Saved entries

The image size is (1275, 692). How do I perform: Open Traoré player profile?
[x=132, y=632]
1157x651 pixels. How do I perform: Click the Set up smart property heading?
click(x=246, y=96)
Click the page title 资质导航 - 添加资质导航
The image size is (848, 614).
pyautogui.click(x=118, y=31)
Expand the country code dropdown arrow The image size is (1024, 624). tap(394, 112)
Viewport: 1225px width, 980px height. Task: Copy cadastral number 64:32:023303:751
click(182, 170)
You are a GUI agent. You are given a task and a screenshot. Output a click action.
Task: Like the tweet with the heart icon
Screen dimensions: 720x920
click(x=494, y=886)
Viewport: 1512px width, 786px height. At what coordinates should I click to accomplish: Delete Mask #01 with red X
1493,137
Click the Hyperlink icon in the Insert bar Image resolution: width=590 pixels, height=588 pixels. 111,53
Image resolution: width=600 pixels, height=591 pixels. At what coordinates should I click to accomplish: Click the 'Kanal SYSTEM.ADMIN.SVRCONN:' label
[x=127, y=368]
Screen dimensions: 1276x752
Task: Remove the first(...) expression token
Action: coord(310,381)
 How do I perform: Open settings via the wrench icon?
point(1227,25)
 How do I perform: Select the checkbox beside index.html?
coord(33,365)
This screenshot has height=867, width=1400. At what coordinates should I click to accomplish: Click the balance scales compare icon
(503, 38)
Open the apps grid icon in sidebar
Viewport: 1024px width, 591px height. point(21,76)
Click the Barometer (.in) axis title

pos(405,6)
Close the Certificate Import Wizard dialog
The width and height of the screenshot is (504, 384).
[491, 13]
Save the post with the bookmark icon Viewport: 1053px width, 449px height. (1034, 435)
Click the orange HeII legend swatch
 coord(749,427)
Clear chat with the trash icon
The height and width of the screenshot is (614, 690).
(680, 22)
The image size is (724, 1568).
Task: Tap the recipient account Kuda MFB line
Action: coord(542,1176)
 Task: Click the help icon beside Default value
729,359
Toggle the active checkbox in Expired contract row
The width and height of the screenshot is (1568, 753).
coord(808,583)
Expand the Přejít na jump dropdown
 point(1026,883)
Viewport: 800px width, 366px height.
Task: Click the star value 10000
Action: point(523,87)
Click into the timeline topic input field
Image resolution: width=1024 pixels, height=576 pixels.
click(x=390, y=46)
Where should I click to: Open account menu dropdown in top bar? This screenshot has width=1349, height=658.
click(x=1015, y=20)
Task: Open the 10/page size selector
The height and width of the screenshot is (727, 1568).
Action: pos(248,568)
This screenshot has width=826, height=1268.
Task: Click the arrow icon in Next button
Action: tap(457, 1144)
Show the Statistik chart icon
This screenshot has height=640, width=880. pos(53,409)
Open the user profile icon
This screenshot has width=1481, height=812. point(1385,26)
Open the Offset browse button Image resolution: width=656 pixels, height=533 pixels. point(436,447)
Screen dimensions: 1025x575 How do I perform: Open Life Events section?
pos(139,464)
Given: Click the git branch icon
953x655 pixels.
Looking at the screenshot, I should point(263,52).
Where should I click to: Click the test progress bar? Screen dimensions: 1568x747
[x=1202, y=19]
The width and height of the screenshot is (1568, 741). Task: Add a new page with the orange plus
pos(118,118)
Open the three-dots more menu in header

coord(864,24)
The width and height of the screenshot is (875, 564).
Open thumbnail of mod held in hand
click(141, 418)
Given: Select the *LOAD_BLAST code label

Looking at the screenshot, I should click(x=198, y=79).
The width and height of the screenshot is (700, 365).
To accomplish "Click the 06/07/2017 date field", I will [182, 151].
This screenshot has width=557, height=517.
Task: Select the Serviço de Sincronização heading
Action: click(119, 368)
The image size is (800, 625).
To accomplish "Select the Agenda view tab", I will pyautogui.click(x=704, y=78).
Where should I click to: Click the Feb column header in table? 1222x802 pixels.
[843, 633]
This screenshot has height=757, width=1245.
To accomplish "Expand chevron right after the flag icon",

**Work task**
With no alteration of any kind, give the data again in full.

**Completed exercise**
The image size is (1275, 692). How do I perform: Open Traoré player profile?
[x=132, y=632]
1157x651 pixels. How do I perform: Click the Set up smart property heading?
click(x=246, y=96)
Click the page title 资质导航 - 添加资质导航
The image size is (848, 614).
pyautogui.click(x=118, y=31)
Expand the country code dropdown arrow The image size is (1024, 624). tap(394, 112)
Viewport: 1225px width, 980px height. Task: Copy cadastral number 64:32:023303:751
click(182, 170)
You are a GUI agent. You are given a task and a screenshot. Output a click action.
Task: Like the tweet with the heart icon
Screen dimensions: 720x920
click(x=494, y=886)
Viewport: 1512px width, 786px height. At what coordinates should I click to accomplish: Delete Mask #01 with red X
1493,137
Click the Hyperlink icon in the Insert bar Image resolution: width=590 pixels, height=588 pixels. 111,53
Image resolution: width=600 pixels, height=591 pixels. At what coordinates should I click to accomplish: Click the 'Kanal SYSTEM.ADMIN.SVRCONN:' label
[x=127, y=368]
Screen dimensions: 1276x752
Task: Remove the first(...) expression token
Action: coord(310,381)
 How do I perform: Open settings via the wrench icon?
point(1227,25)
 How do I perform: Select the checkbox beside index.html?
coord(33,365)
This screenshot has height=867, width=1400. At what coordinates should I click to accomplish: Click the balance scales compare icon
(503, 38)
Open the apps grid icon in sidebar
Viewport: 1024px width, 591px height. point(21,76)
Click the Barometer (.in) axis title

pos(405,6)
Close the Certificate Import Wizard dialog
The width and height of the screenshot is (504, 384).
[491, 13]
Save the post with the bookmark icon Viewport: 1053px width, 449px height. (1034, 435)
Click the orange HeII legend swatch
 coord(749,427)
Clear chat with the trash icon
The height and width of the screenshot is (614, 690).
(680, 22)
The image size is (724, 1568).
Task: Tap the recipient account Kuda MFB line
Action: coord(542,1176)
 Task: Click the help icon beside Default value
729,359
Toggle the active checkbox in Expired contract row
The width and height of the screenshot is (1568, 753).
coord(808,583)
Expand the Přejít na jump dropdown
 point(1026,883)
Viewport: 800px width, 366px height.
Task: Click the star value 10000
Action: point(523,87)
Click into the timeline topic input field
Image resolution: width=1024 pixels, height=576 pixels.
click(x=390, y=46)
Where should I click to: Open account menu dropdown in top bar? This screenshot has width=1349, height=658.
click(x=1015, y=20)
Task: Open the 10/page size selector
The height and width of the screenshot is (727, 1568).
Action: pos(248,568)
This screenshot has width=826, height=1268.
Task: Click the arrow icon in Next button
Action: tap(457, 1144)
Show the Statistik chart icon
This screenshot has height=640, width=880. pos(53,409)
Open the user profile icon
This screenshot has width=1481, height=812. point(1385,26)
Open the Offset browse button Image resolution: width=656 pixels, height=533 pixels. point(436,447)
Screen dimensions: 1025x575 How do I perform: Open Life Events section?
pos(139,464)
Given: Click the git branch icon
953x655 pixels.
Looking at the screenshot, I should point(263,52).
Where should I click to: Click the test progress bar? Screen dimensions: 1568x747
[x=1202, y=19]
The width and height of the screenshot is (1568, 741). Task: Add a new page with the orange plus
pos(118,118)
Open the three-dots more menu in header

coord(864,24)
The width and height of the screenshot is (875, 564).
Open thumbnail of mod held in hand
click(141, 418)
Given: Select the *LOAD_BLAST code label

Looking at the screenshot, I should click(x=198, y=79).
The width and height of the screenshot is (700, 365).
To accomplish "Click the 06/07/2017 date field", I will [182, 151].
This screenshot has width=557, height=517.
Task: Select the Serviço de Sincronização heading
Action: click(119, 368)
The image size is (800, 625).
To accomplish "Select the Agenda view tab", I will pyautogui.click(x=704, y=78).
Where should I click to: Click the Feb column header in table? 1222x802 pixels.
[843, 633]
This screenshot has height=757, width=1245.
To accomplish "Expand chevron right after the flag icon",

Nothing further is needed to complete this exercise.